From soup to markers, drug-sniffing airport dog's nose knows narcotics
The two-year veteran with the U.S. Customs and Border Protection Chicago Field Office is the complete package.
Loyal, energetic, smart, eager to fight crime. He's also low-maintenance, given all he wants after a drug bust is a good chew on his toy.
Hans-A, a 6-year-old Belgian Malinois, is a dog of few words. His eyes and nose do the talking. As packages stream along a conveyor belt at O'Hare Airport's International Mail Branch facility, he scrambles from one to another, tail wagging and eyes darting.
Within a few minutes of intense sniffing, Hans subsides in the sit position, paws pointing toward a nondescript white package, and looks to his handler, U.S. Customs and Border Protection Canine Unit officer J. Flores.
"So far, he's never failed me," Flores said.

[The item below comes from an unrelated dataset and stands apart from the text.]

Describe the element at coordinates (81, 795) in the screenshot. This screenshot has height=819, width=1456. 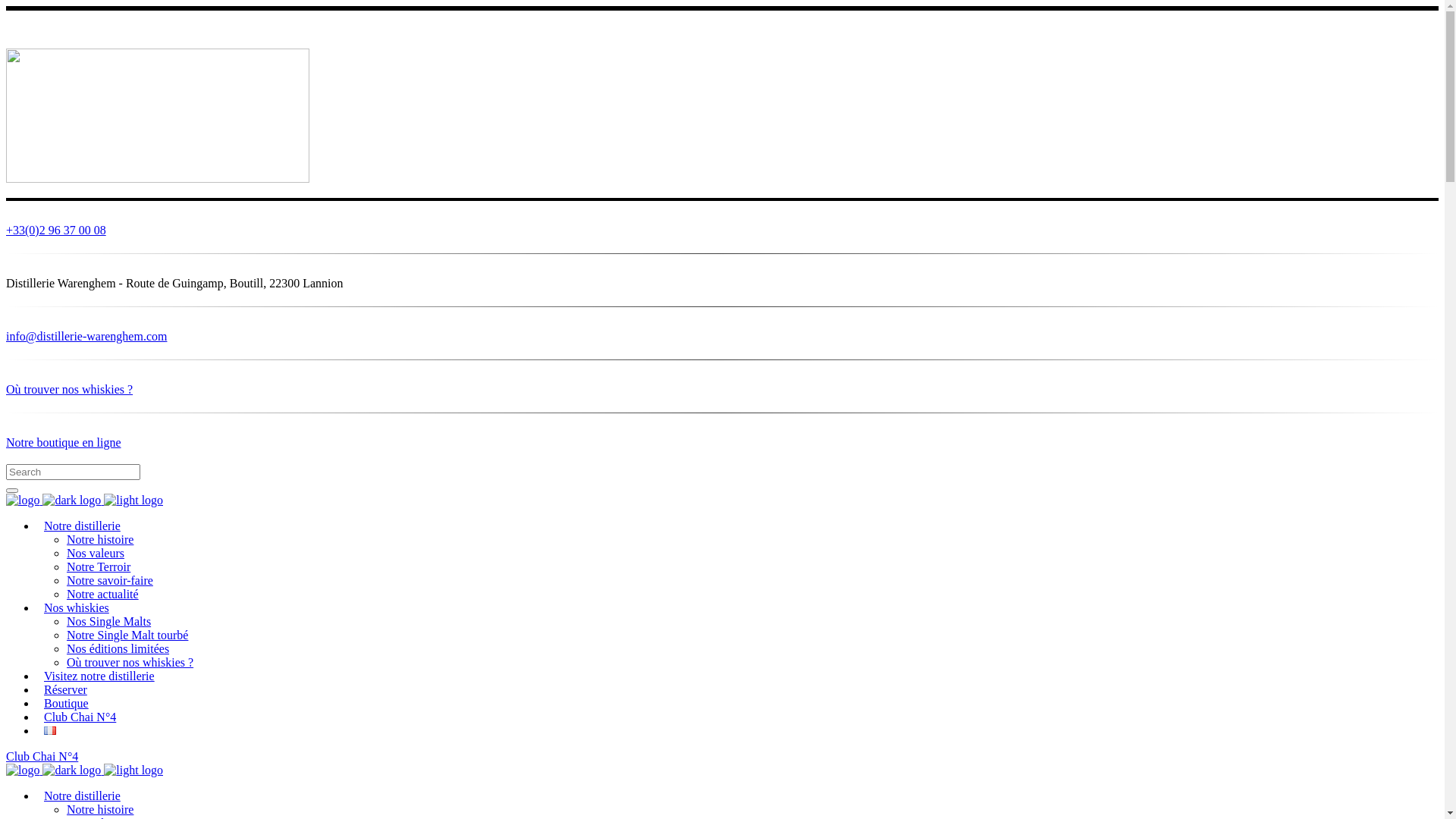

True to form, Hans is spot-on. CBP officer Nicholas Vigare opens the bubble envelope to find a packet of dry spaghetti Bolognese sauce. Inside is a baggie stuffed with MDMA, used to make ecstasy.

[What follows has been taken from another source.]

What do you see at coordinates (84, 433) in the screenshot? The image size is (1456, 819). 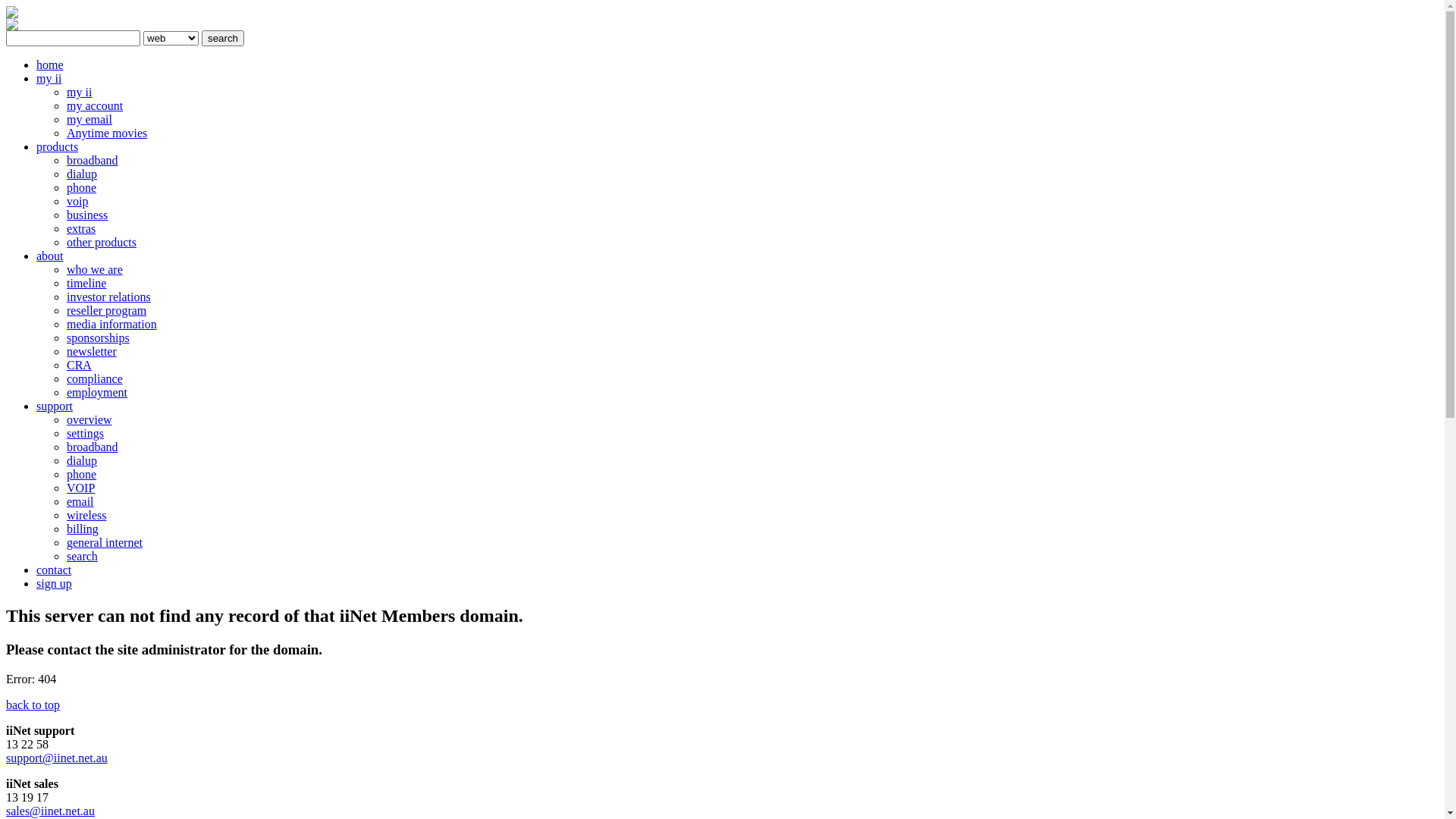 I see `'settings'` at bounding box center [84, 433].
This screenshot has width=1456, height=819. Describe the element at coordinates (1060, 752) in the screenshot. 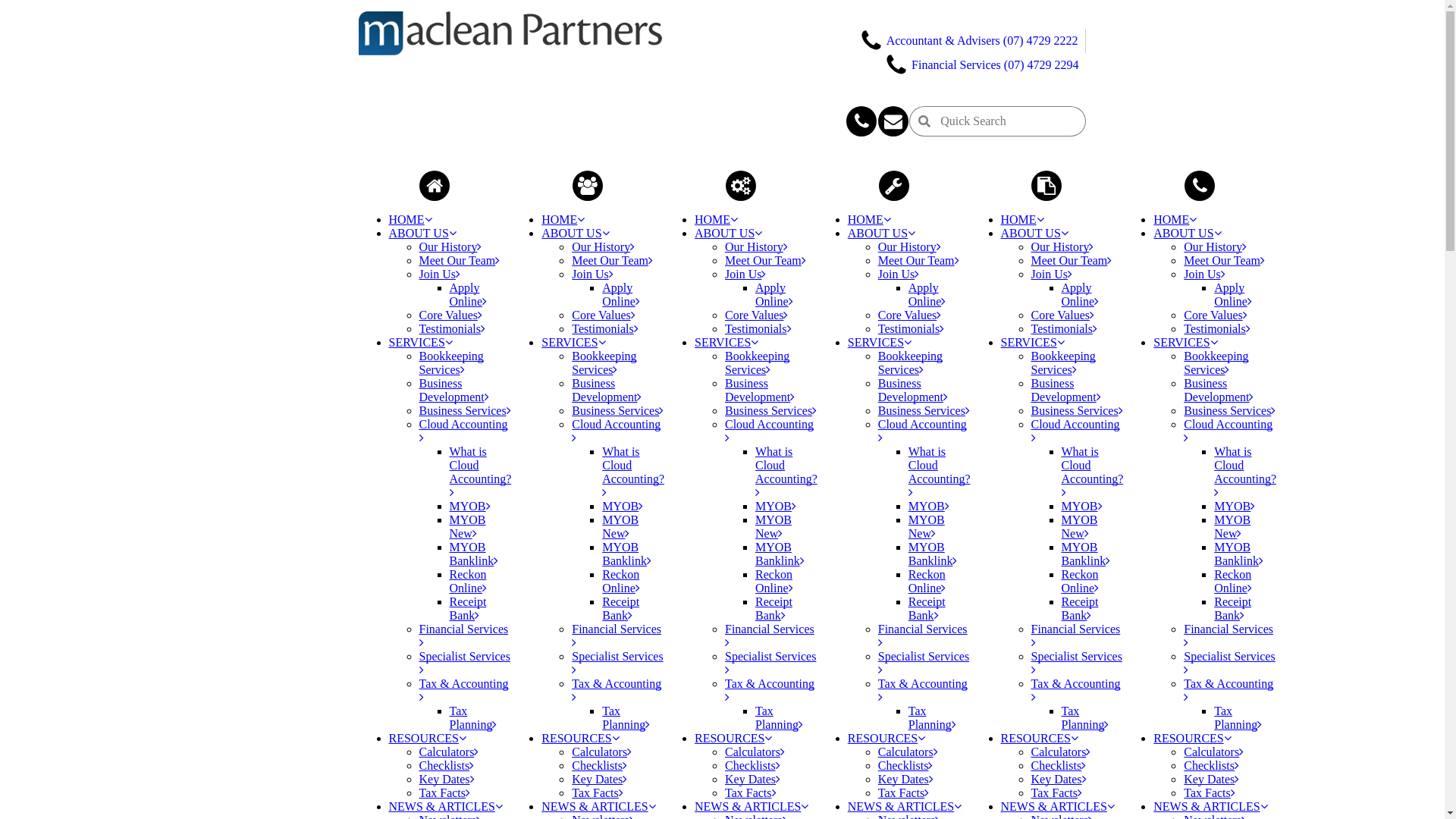

I see `'Calculators'` at that location.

Flores is nonplused. "I've seen drugs hidden in food, puzzles, toys and teddy bears," he said.
Of all the foreign mail that comes to the United States, 25% travels through O'Hare. The mail center handles about 114,000 international items daily, with 100,000 coming from China.
Mail is initially screened through X-ray machines, but that doesn't catch all the narcotics in various guises. Instead, the CBP's Chicago Field Office relies on the noses of Hans and five other drug-sniffing dogs comprising Belgian Malinois, German shepherds and Labrador retriever breeds.
The field office, which includes 11 states, has racked up more than 15,000 narcotics seizures this year, CBP public affairs specialist Steven Bansbach said during a recent tour.
Dogs are trained to sniff out marijuana, crystal meth, ecstasy, cocaine, heroin, and hashish. With the growing opioid crisis, fentanyl was added to the list recently.
Many of the packages intercepted at O'Hare originate in China and the Netherlands, officials said, but everything's game to Hans.
At Flores' command, he bounds on and off a conveyor belt in a cavernous sorting warehouse.
Within 30 minutes, he's identified four suspicious packages that officers confirm contain drugs.
First, Hans freezes in front of an innocuous envelope holding a blank diary titled "Good Vibes." Pages are ripped out to leave a resting place for a plastic baggie with blue ecstasy pills next to a note saying, "Best wishes from Holland!"
Hans waits with a big dog grin for Flores to drop a stout rope. Then, it's playtime. The dog leaps for the rope, worries it, and has a tug-of-war with Flores, who murmurs endearments. "We try to make it as fun as possible," he said.
Energized, the reddish-brown and black dog returns to work, quickly singling out a package concealing about 100 pills of ecstasy with an estimated street value ranging from $20 to $30 each.
His last catch before a break is a suspicious packet of markers. Vigare pries open the pink, the green, and then -- bingo -- the orange marker that conceals a packet of pills.
Other CBP canine units target firearms, currency and agricultural products. Training occurs before the dogs are paired with their humans and lasts seven weeks.
One intangible that can't be taught is bonding between handlers and dogs.
Hans can't take his eyes off Flores, who lives in the Western suburbs.
"He's very mellow but very protective," Flores said. "He does 98% of my job."
The dogs' break room contains several posters, some dissing cats and one that says "Just sniff it."
Flores calls the job part of a "war that's a forever war. One package at a time. That's our mission. One small package can save one life."